_TASK STATEMENT_
Copy the data word for word, starting at the line that contains "Open Find with the binoculars icon" and going through the end of the data. Leave the pictures out.

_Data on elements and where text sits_
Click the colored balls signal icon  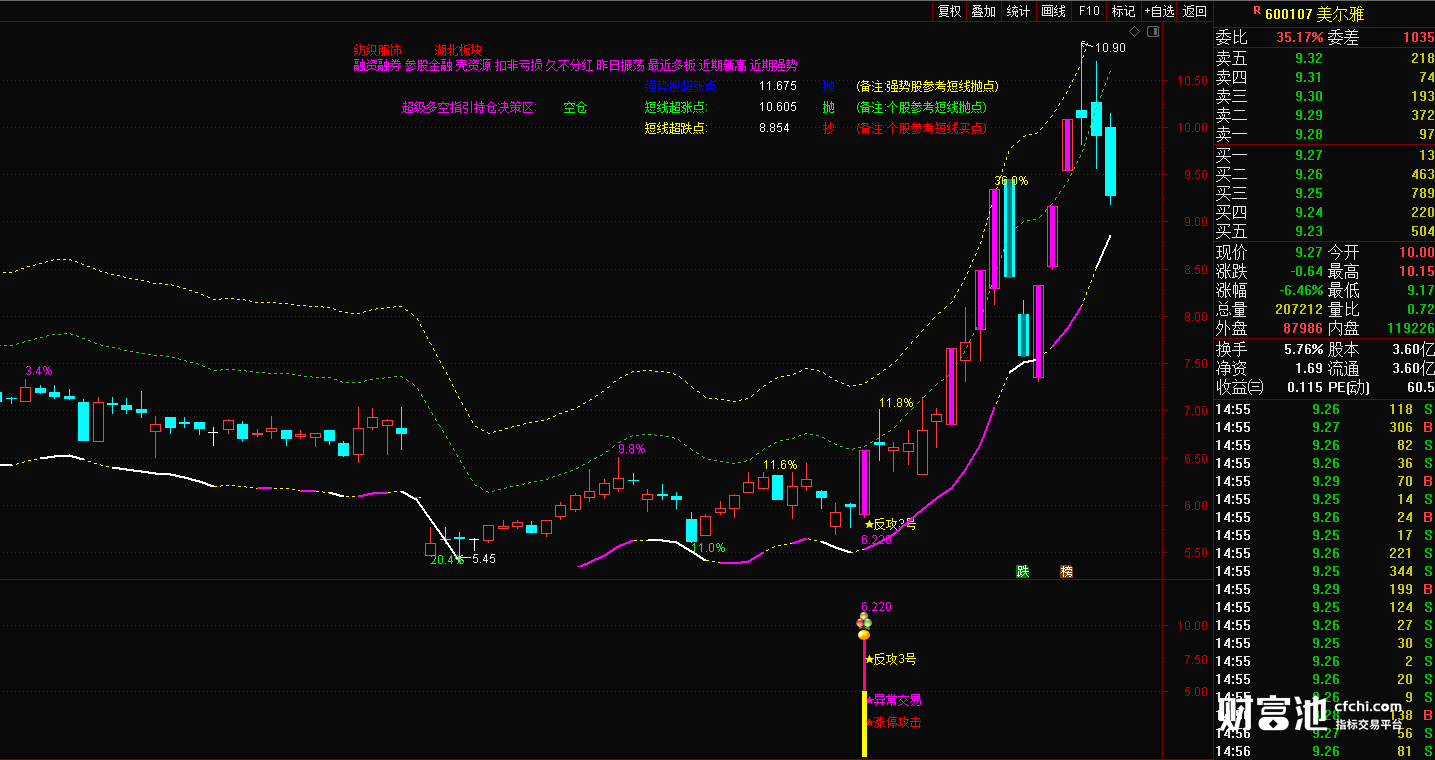pos(863,627)
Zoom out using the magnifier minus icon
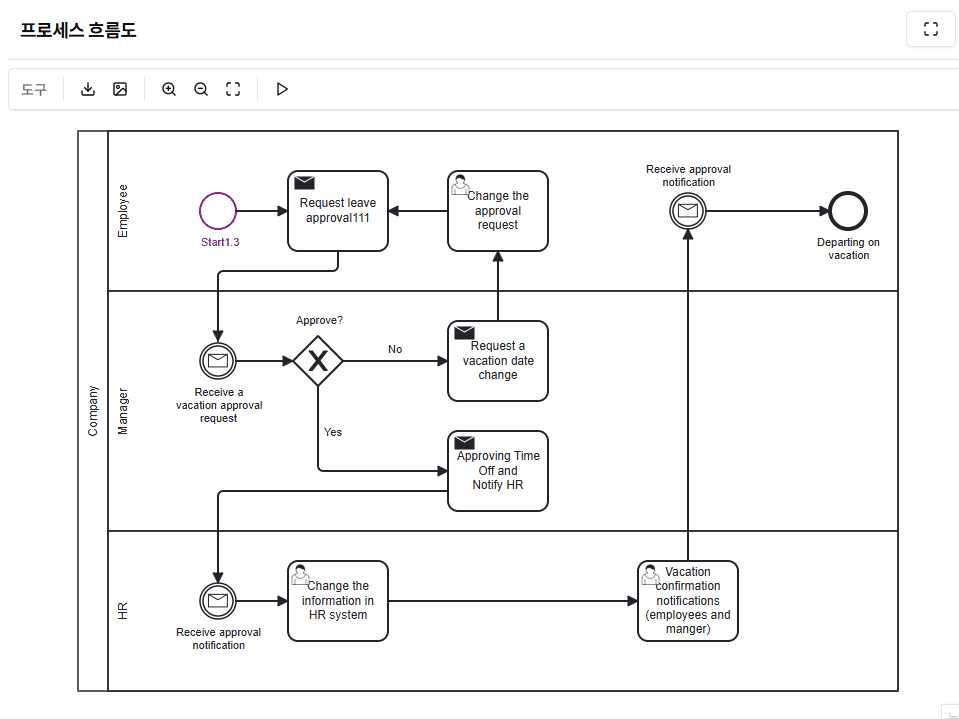 (201, 89)
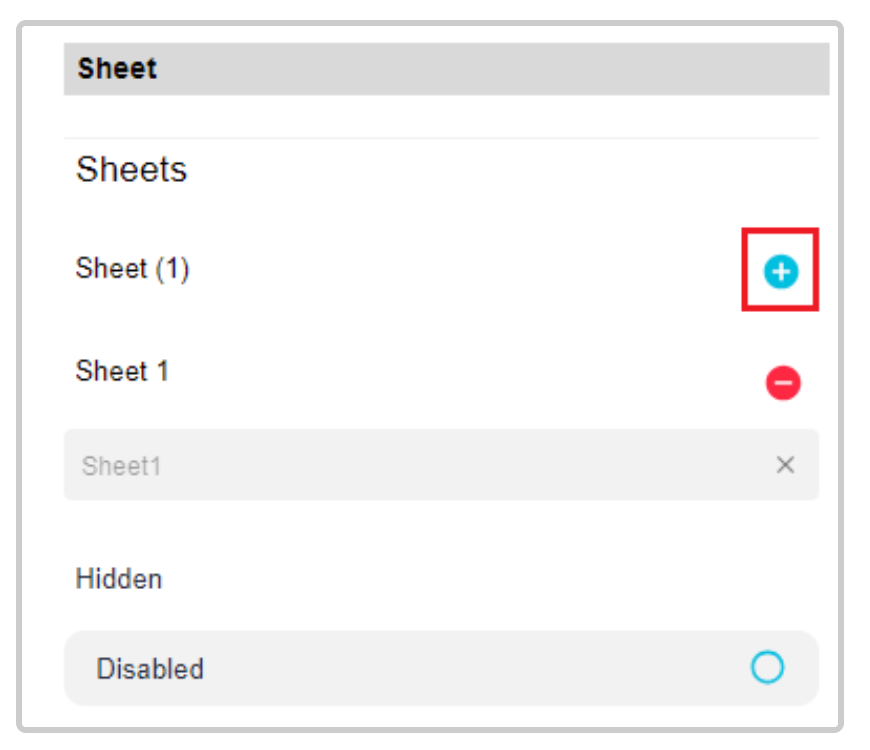Delete the Sheet 1 entry via the minus button

coord(783,382)
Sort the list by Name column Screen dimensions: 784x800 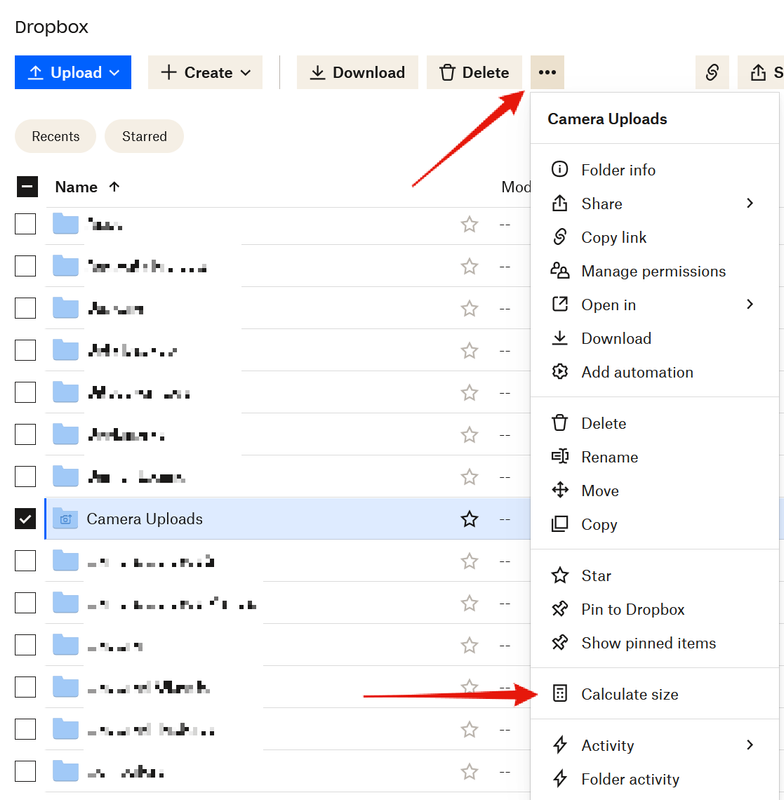76,187
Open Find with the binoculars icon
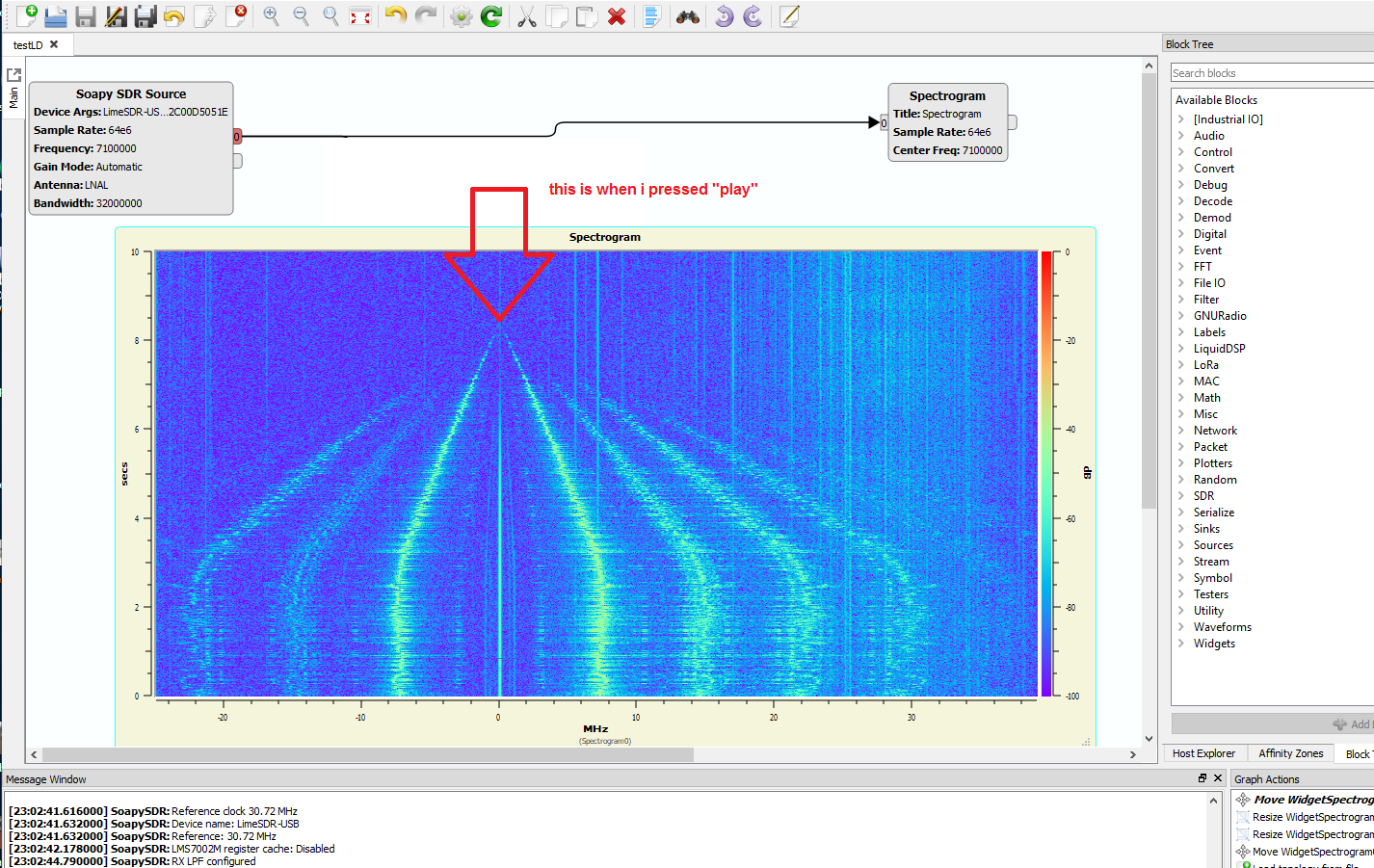The image size is (1374, 868). (687, 16)
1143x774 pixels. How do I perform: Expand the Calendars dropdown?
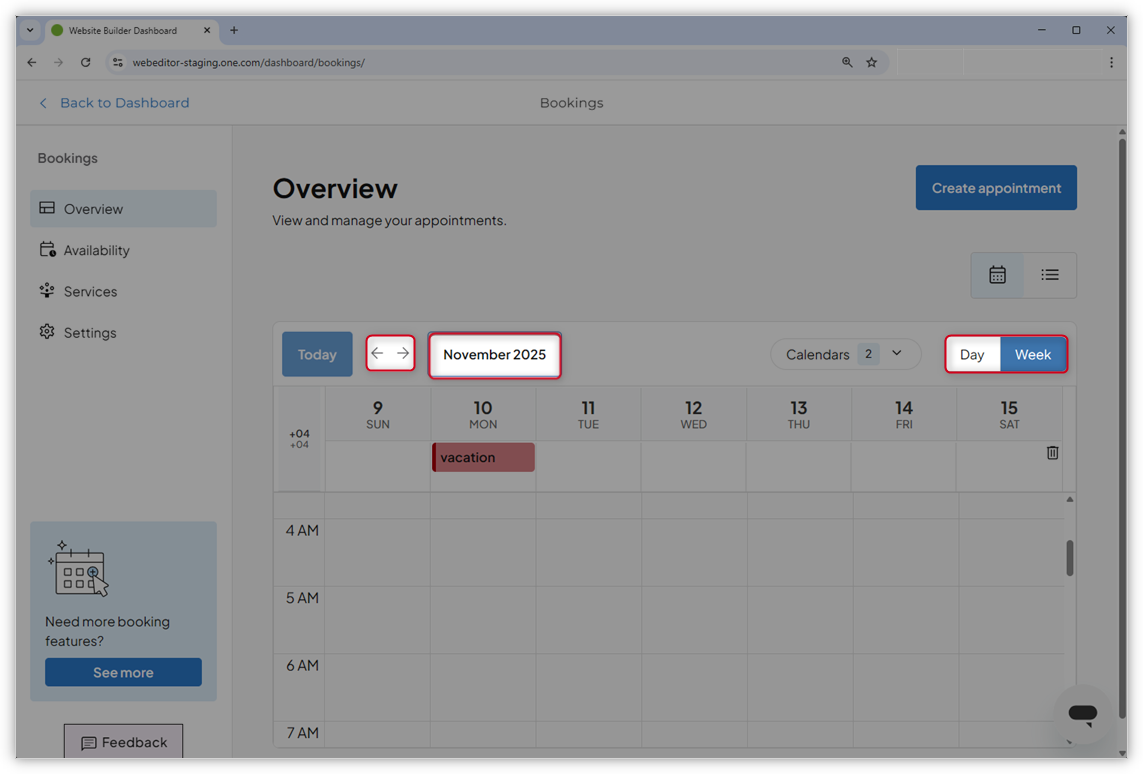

_ANSWER IN FULL_
Open Find with the binoculars icon
The image size is (1374, 868). (687, 16)
1143x774 pixels. How do I perform: Expand the Calendars dropdown?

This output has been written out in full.